**Extract to read**

##############################

John the Baptist points to Jesus and declares: “Behold, the Lamb of God who takes away the sin of the world!” John, who was Jesus’ cousin knew about this. After all, the two of them met before either of them were born. Nice story, it’s good reading and, of course, astonishing and beautiful.

For centuries the Jewish religion demanded sacrifices of animals and food to atone for their sin. It made everyone feel a lot better as we go on sinning in spite of our tremendous offerings. God, giving Himself to death for the ones he created is the only cure.

I know about about sin, I should, I consider myself the be the chief of sinners at times. that’s a phrase I borrow from Peter the Apostle. Since my last name is Peters son I inherited that penchant for sin. That was 42 generations ago. Yet, The key is not bragging about how bad you were and are, It’s the thing that is true for every one who has, is, or will be living. All of us no matter how nice you believe you are.

You know it, even though we all think we will ‘make the cut’ because we’re not so very bad and we even go to church and give to the poor!’ An illusion we all embrace at some time or another. That’s in scripture too by the way. Talk to Jesus and listen to what He says. There is the moment that gives us incredible joy when we are delivered from a sinful behavior. It makes life real and purposeful for us and our loved ones. Still, we sin, and have sinned. The debt we owe to the judge of all things can’t be paid by us. We are to be holy and we are not. Now we are on that Highway of Holiness and shall not go astray.

That debt is the reason Jesus was born. He taught and loved and healed and showed us His perfect life. The only perfect sacrifice for us. A spotless Lamb which was a usual Temple sacrifice. But now, a lamb of God. Given to death for all , once and forever. Tetelesti. There is so much more, there isn’t room in this short column. It is indeed the Good News that we are ransomed from the righteous wrath of His Father. We deserve death, “He made me alive, when I was dead and He raised me up and seated me with Christ. It’s by his Grace, that I am saved and it’s though faith, the very gift of God”

Oh yes, Jesus is alive. I’ve never met a man that’s more alive. It’s pretty good. Jack Gator.

##############################

(Collected data)
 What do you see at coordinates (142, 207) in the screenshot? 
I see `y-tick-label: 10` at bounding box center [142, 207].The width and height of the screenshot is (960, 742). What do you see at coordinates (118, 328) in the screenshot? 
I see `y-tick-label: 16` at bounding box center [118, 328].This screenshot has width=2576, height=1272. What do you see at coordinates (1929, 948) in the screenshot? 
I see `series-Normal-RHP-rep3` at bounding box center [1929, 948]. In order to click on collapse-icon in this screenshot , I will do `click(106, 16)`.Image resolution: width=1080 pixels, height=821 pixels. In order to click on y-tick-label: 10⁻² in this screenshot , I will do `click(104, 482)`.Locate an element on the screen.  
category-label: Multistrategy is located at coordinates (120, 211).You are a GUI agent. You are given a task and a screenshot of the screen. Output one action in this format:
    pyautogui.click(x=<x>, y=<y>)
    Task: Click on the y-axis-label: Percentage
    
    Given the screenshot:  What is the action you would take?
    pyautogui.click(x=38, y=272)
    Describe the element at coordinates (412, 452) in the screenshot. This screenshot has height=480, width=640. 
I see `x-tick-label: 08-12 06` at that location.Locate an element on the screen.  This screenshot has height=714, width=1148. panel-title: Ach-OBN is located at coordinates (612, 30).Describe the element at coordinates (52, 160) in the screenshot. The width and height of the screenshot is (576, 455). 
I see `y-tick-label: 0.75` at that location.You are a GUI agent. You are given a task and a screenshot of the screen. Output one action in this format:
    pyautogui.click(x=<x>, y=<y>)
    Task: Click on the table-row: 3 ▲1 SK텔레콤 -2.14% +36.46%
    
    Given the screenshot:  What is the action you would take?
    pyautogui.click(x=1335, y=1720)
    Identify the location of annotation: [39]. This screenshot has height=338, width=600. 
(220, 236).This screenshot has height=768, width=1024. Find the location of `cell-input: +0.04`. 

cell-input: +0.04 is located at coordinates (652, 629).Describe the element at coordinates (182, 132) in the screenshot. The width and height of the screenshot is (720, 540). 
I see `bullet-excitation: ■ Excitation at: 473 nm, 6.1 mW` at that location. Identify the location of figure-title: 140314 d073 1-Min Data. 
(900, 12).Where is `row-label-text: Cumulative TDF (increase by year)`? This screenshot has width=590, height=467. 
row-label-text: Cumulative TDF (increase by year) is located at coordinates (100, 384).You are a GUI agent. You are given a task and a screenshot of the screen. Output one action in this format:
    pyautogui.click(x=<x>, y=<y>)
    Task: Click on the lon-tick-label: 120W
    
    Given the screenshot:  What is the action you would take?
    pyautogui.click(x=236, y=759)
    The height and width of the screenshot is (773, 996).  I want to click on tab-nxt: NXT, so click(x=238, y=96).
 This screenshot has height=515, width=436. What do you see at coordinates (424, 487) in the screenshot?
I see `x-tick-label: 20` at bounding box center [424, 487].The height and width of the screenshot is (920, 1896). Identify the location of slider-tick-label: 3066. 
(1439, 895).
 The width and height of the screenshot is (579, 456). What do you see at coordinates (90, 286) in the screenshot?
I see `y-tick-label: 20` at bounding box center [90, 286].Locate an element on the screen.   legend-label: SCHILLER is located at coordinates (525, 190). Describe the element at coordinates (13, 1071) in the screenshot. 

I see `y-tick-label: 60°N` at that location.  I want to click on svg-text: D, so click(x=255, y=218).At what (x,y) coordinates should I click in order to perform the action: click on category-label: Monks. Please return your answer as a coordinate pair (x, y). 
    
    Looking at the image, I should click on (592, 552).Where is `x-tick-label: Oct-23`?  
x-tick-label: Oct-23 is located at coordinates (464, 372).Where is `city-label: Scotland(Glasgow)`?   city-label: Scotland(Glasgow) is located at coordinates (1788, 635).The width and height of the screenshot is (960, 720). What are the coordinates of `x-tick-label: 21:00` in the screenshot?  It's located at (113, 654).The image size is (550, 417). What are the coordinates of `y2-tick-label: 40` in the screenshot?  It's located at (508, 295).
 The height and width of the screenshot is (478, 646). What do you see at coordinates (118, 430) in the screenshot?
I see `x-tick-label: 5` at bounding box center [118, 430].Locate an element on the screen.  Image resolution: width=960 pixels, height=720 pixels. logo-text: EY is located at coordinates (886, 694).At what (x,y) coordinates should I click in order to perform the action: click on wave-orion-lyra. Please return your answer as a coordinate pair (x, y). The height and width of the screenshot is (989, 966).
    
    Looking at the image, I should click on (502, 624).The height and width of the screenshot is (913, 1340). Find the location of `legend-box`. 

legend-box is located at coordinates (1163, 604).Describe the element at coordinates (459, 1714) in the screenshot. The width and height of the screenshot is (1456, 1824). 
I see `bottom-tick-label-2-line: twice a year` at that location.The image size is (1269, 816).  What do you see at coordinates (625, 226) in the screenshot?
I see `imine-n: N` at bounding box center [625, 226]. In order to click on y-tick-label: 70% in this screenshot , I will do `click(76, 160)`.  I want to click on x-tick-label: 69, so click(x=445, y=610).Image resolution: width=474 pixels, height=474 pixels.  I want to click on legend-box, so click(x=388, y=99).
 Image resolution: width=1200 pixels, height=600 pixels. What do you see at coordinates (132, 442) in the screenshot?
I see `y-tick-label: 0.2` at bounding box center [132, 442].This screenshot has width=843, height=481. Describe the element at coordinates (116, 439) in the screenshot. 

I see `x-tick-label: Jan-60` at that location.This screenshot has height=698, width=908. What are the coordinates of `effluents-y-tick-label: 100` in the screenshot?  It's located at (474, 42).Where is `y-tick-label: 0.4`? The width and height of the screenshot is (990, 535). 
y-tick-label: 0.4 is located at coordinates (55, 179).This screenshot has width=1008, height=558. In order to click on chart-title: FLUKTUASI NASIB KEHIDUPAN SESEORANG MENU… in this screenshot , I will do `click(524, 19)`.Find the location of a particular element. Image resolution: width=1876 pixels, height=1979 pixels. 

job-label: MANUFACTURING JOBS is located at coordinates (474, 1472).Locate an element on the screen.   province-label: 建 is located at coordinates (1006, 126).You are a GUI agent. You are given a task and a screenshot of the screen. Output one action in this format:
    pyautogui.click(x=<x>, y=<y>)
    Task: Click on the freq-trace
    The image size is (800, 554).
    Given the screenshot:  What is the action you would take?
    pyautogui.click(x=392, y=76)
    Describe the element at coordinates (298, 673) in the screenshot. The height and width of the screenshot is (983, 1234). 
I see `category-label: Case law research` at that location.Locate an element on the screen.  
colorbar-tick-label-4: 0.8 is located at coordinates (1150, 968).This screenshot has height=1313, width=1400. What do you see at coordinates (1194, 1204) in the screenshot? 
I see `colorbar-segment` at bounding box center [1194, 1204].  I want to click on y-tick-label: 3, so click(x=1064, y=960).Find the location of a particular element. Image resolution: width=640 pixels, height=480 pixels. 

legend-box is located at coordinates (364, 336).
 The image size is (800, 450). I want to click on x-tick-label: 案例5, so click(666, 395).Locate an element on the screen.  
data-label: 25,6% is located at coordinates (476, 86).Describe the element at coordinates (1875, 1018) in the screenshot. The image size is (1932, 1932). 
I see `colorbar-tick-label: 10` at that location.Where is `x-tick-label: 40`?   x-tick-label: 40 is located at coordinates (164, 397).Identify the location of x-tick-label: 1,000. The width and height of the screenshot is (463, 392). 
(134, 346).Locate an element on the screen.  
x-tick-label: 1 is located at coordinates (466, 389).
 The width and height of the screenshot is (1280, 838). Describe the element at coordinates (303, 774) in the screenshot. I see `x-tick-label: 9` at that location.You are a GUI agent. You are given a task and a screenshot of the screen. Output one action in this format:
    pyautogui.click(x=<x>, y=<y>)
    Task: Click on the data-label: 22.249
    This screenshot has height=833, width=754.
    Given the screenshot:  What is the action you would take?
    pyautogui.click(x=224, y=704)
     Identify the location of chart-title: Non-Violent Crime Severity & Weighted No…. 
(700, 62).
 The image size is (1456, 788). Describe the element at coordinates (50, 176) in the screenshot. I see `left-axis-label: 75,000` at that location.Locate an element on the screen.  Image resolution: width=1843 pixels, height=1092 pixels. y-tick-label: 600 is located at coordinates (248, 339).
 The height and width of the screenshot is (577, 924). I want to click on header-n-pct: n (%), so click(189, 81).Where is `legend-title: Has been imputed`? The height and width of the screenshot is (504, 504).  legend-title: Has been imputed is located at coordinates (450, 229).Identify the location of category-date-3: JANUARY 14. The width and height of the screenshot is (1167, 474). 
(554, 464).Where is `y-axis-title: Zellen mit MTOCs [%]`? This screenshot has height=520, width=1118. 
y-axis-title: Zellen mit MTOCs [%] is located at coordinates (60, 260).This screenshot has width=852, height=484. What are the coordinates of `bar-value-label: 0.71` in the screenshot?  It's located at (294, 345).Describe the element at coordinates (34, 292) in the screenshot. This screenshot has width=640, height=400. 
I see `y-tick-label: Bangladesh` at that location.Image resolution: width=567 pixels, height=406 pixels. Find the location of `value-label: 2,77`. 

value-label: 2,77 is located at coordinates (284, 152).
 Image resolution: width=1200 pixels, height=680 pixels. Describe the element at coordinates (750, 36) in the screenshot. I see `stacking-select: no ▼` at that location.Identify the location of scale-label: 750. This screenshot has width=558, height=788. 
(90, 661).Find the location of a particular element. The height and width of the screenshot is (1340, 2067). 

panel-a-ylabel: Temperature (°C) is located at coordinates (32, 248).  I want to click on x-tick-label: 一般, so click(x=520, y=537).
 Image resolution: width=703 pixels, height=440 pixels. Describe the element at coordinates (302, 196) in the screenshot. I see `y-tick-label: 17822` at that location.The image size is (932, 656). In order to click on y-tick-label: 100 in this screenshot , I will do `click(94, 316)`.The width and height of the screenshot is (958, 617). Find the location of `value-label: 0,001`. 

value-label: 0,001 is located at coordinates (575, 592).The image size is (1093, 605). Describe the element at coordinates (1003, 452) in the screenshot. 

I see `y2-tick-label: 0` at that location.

##############################

**Tasks to complete**
1. In the column about the Lamb of God, what did the Jewish religion demand for centuries to atone for sin?
2. Extend the column about the Lamb of God, picking up after its last line.
These records stand apart from the column about the Lamb of God.

**Answers by item number**
1. Sacrifices of animals and food.

2.
With many thanks to Gregory Koukl

The Watchmaker in Paradise

I have always wondered what we say about ‘going to heaven’ for ourselves or others. I have been told by people that I was with during their last days or hours, that if possible and permitted, that they meet him when he ‘crosses the bar’. (old Navy term) Seems reasonable. As though we can figure out what eternity is like and can make requests to arrange things. First class comes with perks after all. We all know who is in that club along with our dear friends. We really think we know who is on the list, like Santa Claus with his naughty or nice.

Eternity is not just a long, long time. “If you cried one tear every year in paradise, you eventually have enough water to cover the earth. In no time at all1. How about walking to the crab nebula at a really fast pace? Just to take a look and wander about. Billions of years which of course, is a time measurement and is meaningless.

I once asked our Lord when flying over the east coast, how can you count all the hair on everyone’s head? I saw for several hundred miles in each direction. A lot of lights, millions of people. The answer was swift and humbling. “Easy , it’s a finite number” Oh yes, forgot about that little detail.

So if we are going to live forever if we have been saved from the Father’s wrath, what are we going to be doing eternally? Sort of the same thing we spent our lives doing so far? I get interested when think about worshiping with music. There are times when worshiping that are transcendent and stunning. Music then seems a reasonable eternal life style. My back aches at times when I stand and play. Ensemble worship teams that really only last a short ‘time’ are tolerable. With a new body and an incredible vision before me, I figure it will be the best gig ever. After all, the hours are good (forever), the pay is decent (deliverance from eternal suffering and hell), and the flaming sea of glass with the elders sounds like a happening place.

Eternally gazing upon the face of God and His Son would be the picture in a dictionary describing ‘Ecstasy’

What about writers, cab drivers, laborers and medical people? What are they anticipating with this Eternity promise? I, of course, don’t even have a clue. I have had visions as above. Exploring creation. Macro and micro. Living forever? Are there restaurants in Heaven? Perhaps asparagus with butter and salt on the menu along with German Chocolate cake. Are there bathrooms in heaven? Saunas and shampoo with eternal odor?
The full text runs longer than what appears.